* [How to complete this task]: The whole listing below is to be repeated without alteration.

[Provided information Boundary: Start]

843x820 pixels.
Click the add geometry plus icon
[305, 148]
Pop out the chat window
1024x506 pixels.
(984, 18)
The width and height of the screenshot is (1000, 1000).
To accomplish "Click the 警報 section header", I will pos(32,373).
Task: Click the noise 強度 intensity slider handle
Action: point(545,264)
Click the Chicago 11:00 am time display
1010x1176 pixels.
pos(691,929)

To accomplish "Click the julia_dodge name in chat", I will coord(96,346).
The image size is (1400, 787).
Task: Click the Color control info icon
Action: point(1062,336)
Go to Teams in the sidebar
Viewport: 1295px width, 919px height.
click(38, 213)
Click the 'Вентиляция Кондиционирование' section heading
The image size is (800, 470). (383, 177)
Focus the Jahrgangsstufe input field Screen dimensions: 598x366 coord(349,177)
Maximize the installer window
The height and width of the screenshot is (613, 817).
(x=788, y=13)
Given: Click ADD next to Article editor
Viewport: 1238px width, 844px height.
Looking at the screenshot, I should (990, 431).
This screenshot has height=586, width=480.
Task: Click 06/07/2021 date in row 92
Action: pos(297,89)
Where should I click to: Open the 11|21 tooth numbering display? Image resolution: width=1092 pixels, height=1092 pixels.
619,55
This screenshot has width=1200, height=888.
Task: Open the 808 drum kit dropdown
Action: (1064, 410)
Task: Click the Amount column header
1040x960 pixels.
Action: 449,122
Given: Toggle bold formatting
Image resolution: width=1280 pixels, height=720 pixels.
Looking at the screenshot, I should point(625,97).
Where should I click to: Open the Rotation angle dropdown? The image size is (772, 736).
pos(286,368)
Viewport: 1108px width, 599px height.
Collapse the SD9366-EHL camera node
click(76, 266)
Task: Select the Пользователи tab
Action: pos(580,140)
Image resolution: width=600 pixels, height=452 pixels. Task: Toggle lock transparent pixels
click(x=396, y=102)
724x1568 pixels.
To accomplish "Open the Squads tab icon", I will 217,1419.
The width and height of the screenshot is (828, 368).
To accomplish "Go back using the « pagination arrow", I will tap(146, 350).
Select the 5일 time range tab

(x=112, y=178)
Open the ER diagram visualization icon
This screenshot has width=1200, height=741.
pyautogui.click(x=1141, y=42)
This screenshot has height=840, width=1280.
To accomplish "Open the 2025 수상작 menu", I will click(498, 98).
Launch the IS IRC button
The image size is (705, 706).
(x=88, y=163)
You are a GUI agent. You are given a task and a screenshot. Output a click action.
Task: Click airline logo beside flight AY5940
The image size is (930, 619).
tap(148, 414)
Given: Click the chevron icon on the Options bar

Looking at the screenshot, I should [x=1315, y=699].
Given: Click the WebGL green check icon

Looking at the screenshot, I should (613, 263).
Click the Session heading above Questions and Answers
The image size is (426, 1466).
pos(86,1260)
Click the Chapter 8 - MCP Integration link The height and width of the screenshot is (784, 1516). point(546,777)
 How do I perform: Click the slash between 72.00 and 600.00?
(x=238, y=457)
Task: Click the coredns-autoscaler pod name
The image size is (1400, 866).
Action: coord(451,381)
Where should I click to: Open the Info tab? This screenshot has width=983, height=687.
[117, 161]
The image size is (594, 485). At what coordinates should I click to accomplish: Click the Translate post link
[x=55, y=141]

[Provided information Boundary: End]

* [Response for this exercise]:
843x820 pixels.
Click the add geometry plus icon
[305, 148]
Pop out the chat window
1024x506 pixels.
(984, 18)
The width and height of the screenshot is (1000, 1000).
To accomplish "Click the 警報 section header", I will pos(32,373).
Task: Click the noise 強度 intensity slider handle
Action: point(545,264)
Click the Chicago 11:00 am time display
1010x1176 pixels.
pos(691,929)

To accomplish "Click the julia_dodge name in chat", I will coord(96,346).
The image size is (1400, 787).
Task: Click the Color control info icon
Action: point(1062,336)
Go to Teams in the sidebar
Viewport: 1295px width, 919px height.
click(38, 213)
Click the 'Вентиляция Кондиционирование' section heading
The image size is (800, 470). (383, 177)
Focus the Jahrgangsstufe input field Screen dimensions: 598x366 coord(349,177)
Maximize the installer window
The height and width of the screenshot is (613, 817).
(x=788, y=13)
Given: Click ADD next to Article editor
Viewport: 1238px width, 844px height.
Looking at the screenshot, I should (990, 431).
This screenshot has height=586, width=480.
Task: Click 06/07/2021 date in row 92
Action: pos(297,89)
Where should I click to: Open the 11|21 tooth numbering display? Image resolution: width=1092 pixels, height=1092 pixels.
619,55
This screenshot has width=1200, height=888.
Task: Open the 808 drum kit dropdown
Action: (1064, 410)
Task: Click the Amount column header
1040x960 pixels.
Action: 449,122
Given: Toggle bold formatting
Image resolution: width=1280 pixels, height=720 pixels.
Looking at the screenshot, I should point(625,97).
Where should I click to: Open the Rotation angle dropdown? The image size is (772, 736).
pos(286,368)
Viewport: 1108px width, 599px height.
Collapse the SD9366-EHL camera node
click(76, 266)
Task: Select the Пользователи tab
Action: pos(580,140)
Image resolution: width=600 pixels, height=452 pixels. Task: Toggle lock transparent pixels
click(x=396, y=102)
724x1568 pixels.
To accomplish "Open the Squads tab icon", I will 217,1419.
The width and height of the screenshot is (828, 368).
To accomplish "Go back using the « pagination arrow", I will tap(146, 350).
Select the 5일 time range tab

(x=112, y=178)
Open the ER diagram visualization icon
This screenshot has width=1200, height=741.
pyautogui.click(x=1141, y=42)
This screenshot has height=840, width=1280.
To accomplish "Open the 2025 수상작 menu", I will click(498, 98).
Launch the IS IRC button
The image size is (705, 706).
(x=88, y=163)
You are a GUI agent. You are given a task and a screenshot. Output a click action.
Task: Click airline logo beside flight AY5940
The image size is (930, 619).
tap(148, 414)
Given: Click the chevron icon on the Options bar

Looking at the screenshot, I should [x=1315, y=699].
Given: Click the WebGL green check icon

Looking at the screenshot, I should (613, 263).
Click the Session heading above Questions and Answers
The image size is (426, 1466).
pos(86,1260)
Click the Chapter 8 - MCP Integration link The height and width of the screenshot is (784, 1516). point(546,777)
 How do I perform: Click the slash between 72.00 and 600.00?
(x=238, y=457)
Task: Click the coredns-autoscaler pod name
The image size is (1400, 866).
Action: coord(451,381)
Where should I click to: Open the Info tab? This screenshot has width=983, height=687.
[117, 161]
The image size is (594, 485). At what coordinates should I click to accomplish: Click the Translate post link
[x=55, y=141]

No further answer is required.